On the stand, Elon Musk can’t escape his own tweets

On the stand, Elon Musk can’t escape his own tweets

Elon Musk came to a California federal court on Wednesday to argue that Sam Altman and his co-founders “stole a charity.” He left having admitted, under oath, that Tesla is not currently pursuing artificial general intelligence (AGI)— directly contradicting a tweet he’d posted just weeks earlier. In Musk’s telling, when he co-founded the lab with Altman, Ilya Sutskever, Greg Brockman and others, he trusted them to build AI for humanity, but over time became suspicious of their motives, and finally concluded that they were “looting the nonprofit.” OpenAI’s lawyer William Savitt sought to complicate that story during cross-examination, trying to show that Musk had supported a variety of efforts to transition OpenAI toward for-profit status so it could raise the funds necessary to compete with firms like Google, including incorporating the AI lab into Tesla. After Musk said that Tesla’s AI work was focused only on self-driving and not AGI (a term for AI systems that can perform any intellectual task that a human can), he was asked about a recent post claiming that “Tesla will be one of the companies to make AGI.” “We are not pursuing AGI right now,” Musk told the court. (Tesla shareholders may want to take note.) Musk was also asked about a post where he claimed to have invested $100 million in OpenAI, rather than the $38 million that actually changed hands.

Savitt brought up emails where Musk had backed efforts by Tesla and his brain interface company, Neuralink, to poach employees from OpenAI while he was still on that company’s board. When Musk’s lawyers floated questions about ChatGPT’s role in the Tumbler Ridge shooting—an incident earlier this year in Canada in which a person went on a killing spree after extensive conversations with the chatbot—she made clear that she didn’t want to hear about scandals caused by AI models, but that xAI and OpenAI’s approaches to safety were fair game. OpenAI ends Microsoft legal peril over its $50B Amazon deal DeepMind’s David Silver just raised $1.1B to build an AI that learns without human data The Stanford freshmen who want to rule the world … will probably read this book and try even harder Two college kids raise a $5.1 million pre-seed to build an AI social network in iMessage Meta’s loss is Thinking Machines’ gain Google to invest up to $40B in Anthropic in cash and compute OpenAI releases GPT-5.5, bringing company one step closer to an AI ‘super app’

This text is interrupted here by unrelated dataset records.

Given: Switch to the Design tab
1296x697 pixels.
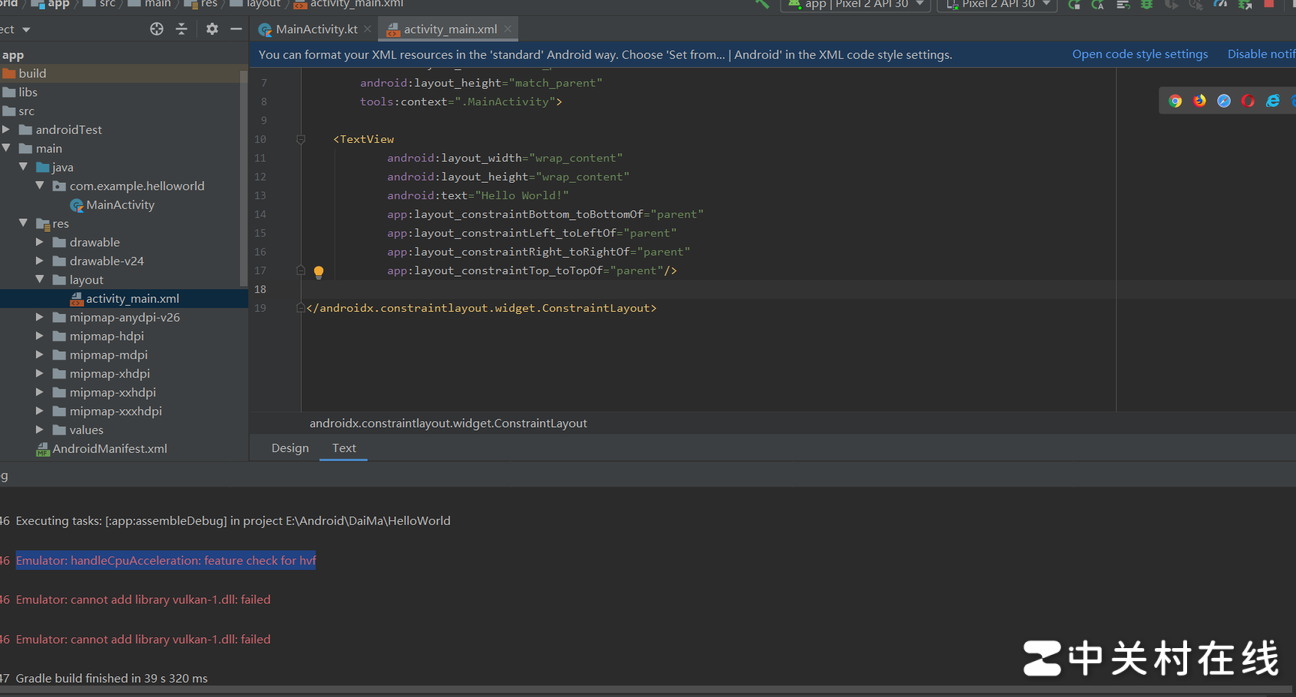Looking at the screenshot, I should pos(290,448).
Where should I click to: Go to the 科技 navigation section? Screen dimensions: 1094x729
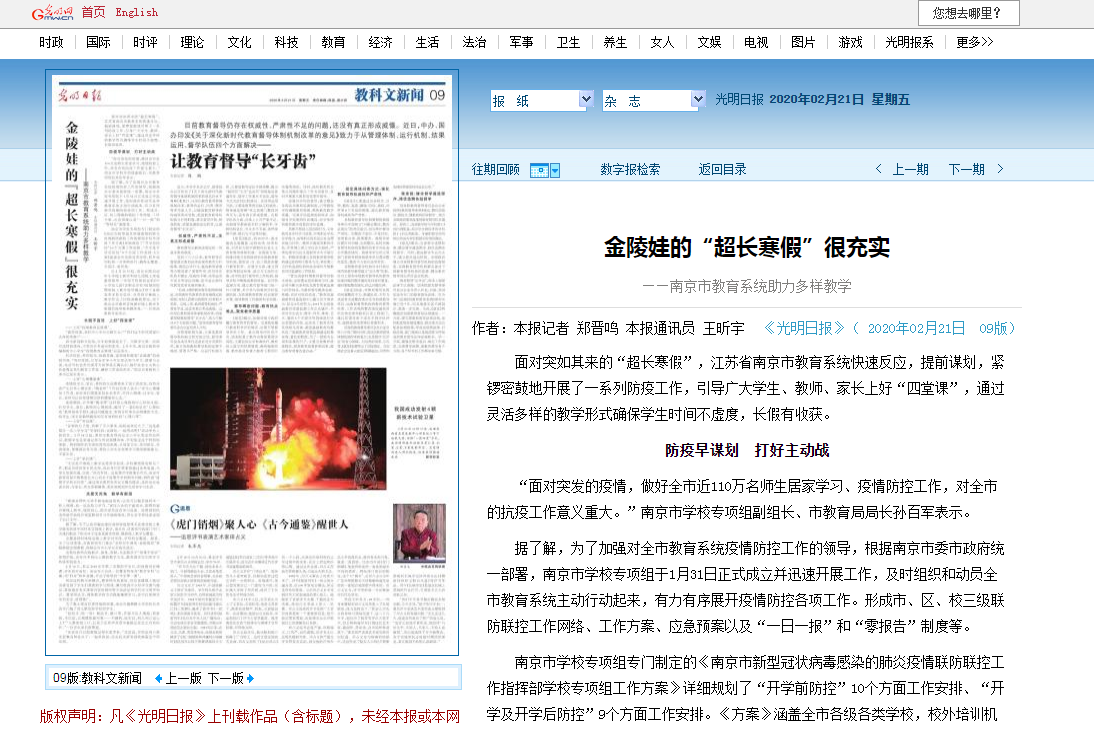pyautogui.click(x=286, y=42)
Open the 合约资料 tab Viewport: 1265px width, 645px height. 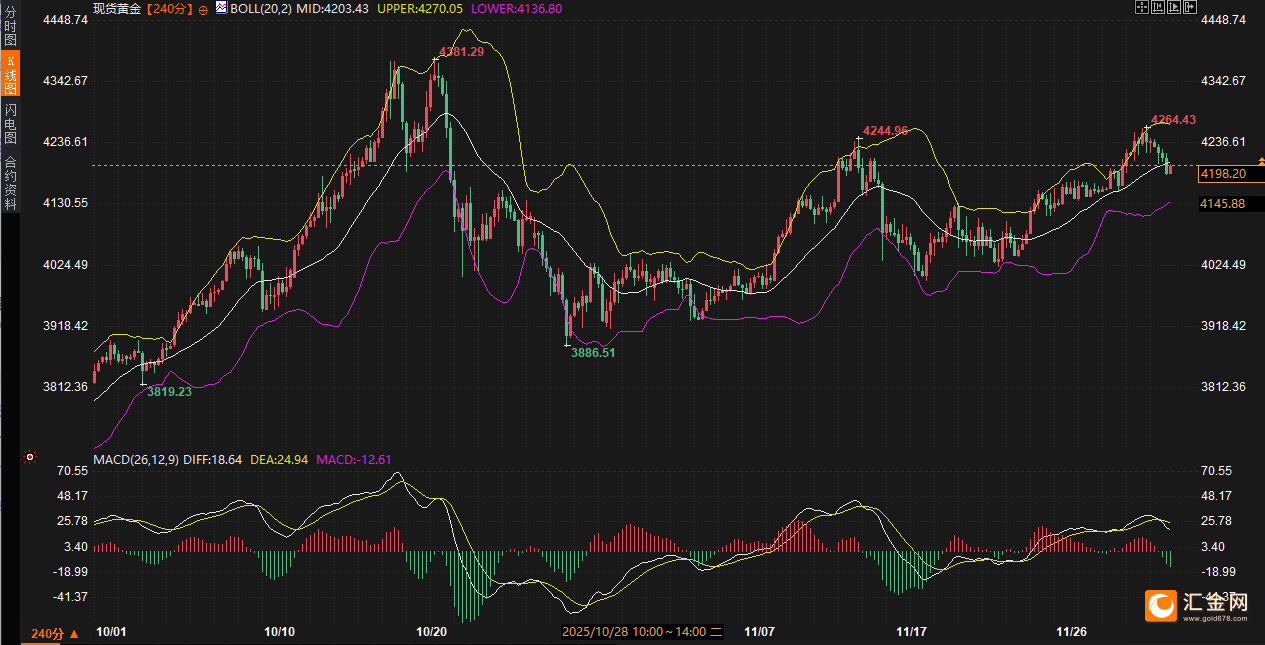point(10,182)
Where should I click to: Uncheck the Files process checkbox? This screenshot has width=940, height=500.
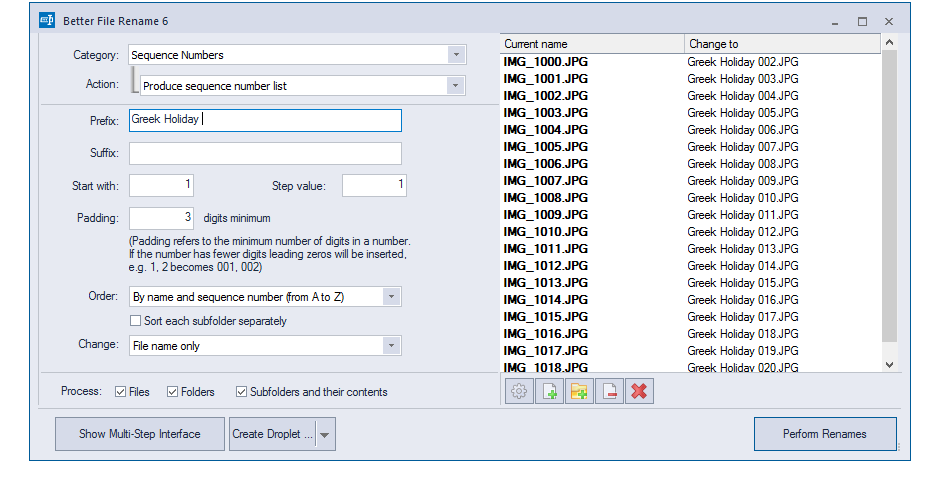pos(120,392)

Analysis: Why This Matters

This matters because moves around Elon Musk can reshape product roadmaps, valuations, and how everyday users interact with tech.

Key Takeaways

  • Also expected to testify are his family office manager, Jared Birchall; AI safety expert Stuart Russell; and OpenAI president Greg Brockman.
  • Another conversation focused on his efforts to hire OpenAI leaders when he left the board in 2018, including Andrej Karpathy, who departed OpenAI to lead self-driving work at Tesla.
  • Notably, Musk was asked about Tesla’s efforts to develop competing AI technologies and found himself, not for the first time, on the wrong side of one of his own posts on X.

Watch for follow-up announcements from competing platforms — the industry rarely stays quiet for long after news like this.